@JRB, I've never considered these as software "failures" but rather, they are design and systems engineering failures. While Tesla has done a lot of impressive design, they have specifically eschewed lidar, which would have eliminated many issues associated with pure image processing, namely, "Is that a solid object that I'm about to hit?" and "Are those vaguely identifiable objects on a collision course with me?" This is very basic navigation and collision avoidance, but we obviously see at least three system designs where these decisions aren't even remotely embedded in the decision trees.
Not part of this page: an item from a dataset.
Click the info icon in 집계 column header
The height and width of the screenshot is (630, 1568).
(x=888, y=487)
In the Florida collision with the semi trailer, as with the Uber collision with a pedestrian, everything is an instantaneous decision and the system does not make use of history, i.e., I saw something at time1, and then something else at time2, but moved, a human would think, "Oh, I can't figure out what the hell it is, but it's moving into my path," while both Autopilot and Uber's system say, "I see thing1", "I see thing2", "Oh, crap, thing3 is in front of my path." I've seen this sort of blind allegiance to the image processing without any attempt to connect the dots in time, even at my job, and it was a failure to not do systems engineering, nor address what the end objective of the image processing is for, which is not even remotely done when it finds objects, that's just the start of the process. In the Florida Autopilot case, lidar would have shown that the white side of the semi trailer was not sky, and therefore an collision was imminent, maybe.
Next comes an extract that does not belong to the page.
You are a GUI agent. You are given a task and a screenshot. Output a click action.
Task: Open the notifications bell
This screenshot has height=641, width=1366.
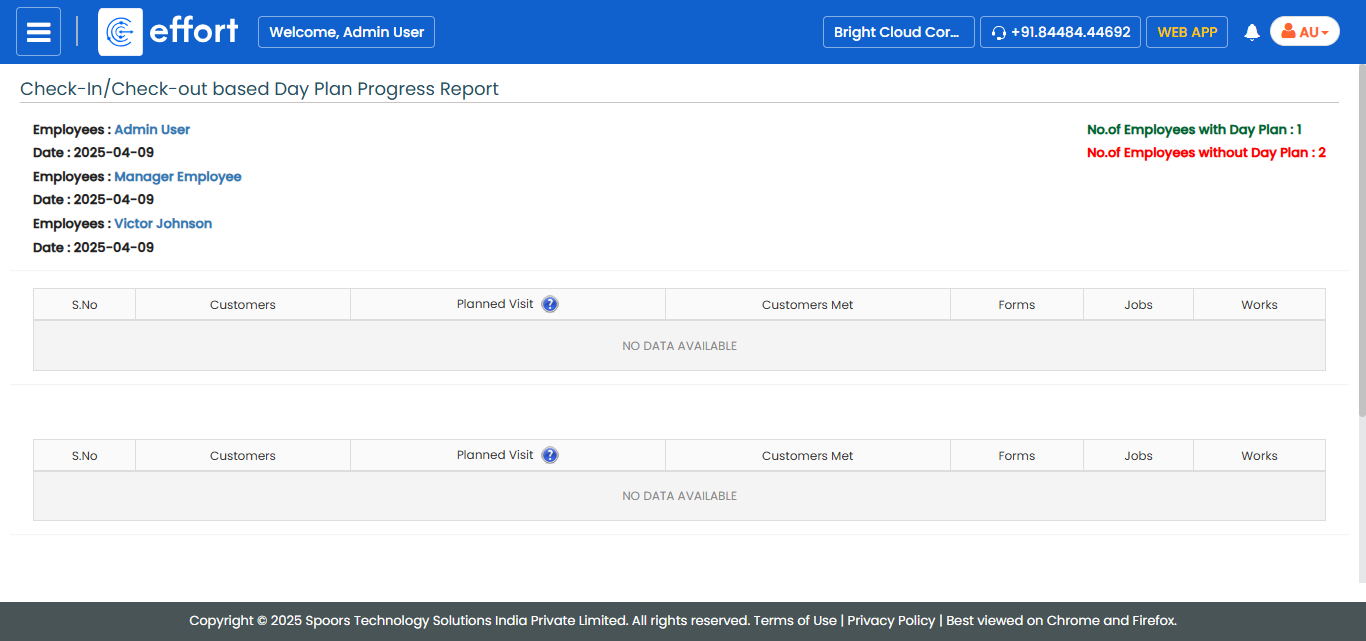pyautogui.click(x=1251, y=32)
In a case in San Jose, Autopilot lane followed by following only one set of lane markers, because the second set was unrecognizable, resulting in following the lane into a gore point. That would have been marginally OK, had the collision prevention cannisters been properly maintained, but there had been a prior accident, and the cannisters were empty, allowing the car to collide with the metal barriers. So, Tesla decided to not augment the lane following with map information, nor any information about the other cars, both of which would have indicated that the road was curving away from where Autopilot was steering toward. Again, lidar would have told Autopilot a collision was imminent, maybe.
I added "maybe" because it's not clear that Autopilot is designed to consider multiple sources of information; ironically, "sensor fusion" is much older that Tesla, but basic idea is what humans do to integrate information streams from their eyes and ears into a coherent story. Autopilot doesn't appear to be designed that way, because even without lidar, it has other information that it ignores to concentrate only on lane following. That makes it pretty stupid and not worthy of consideration, at this moment in history.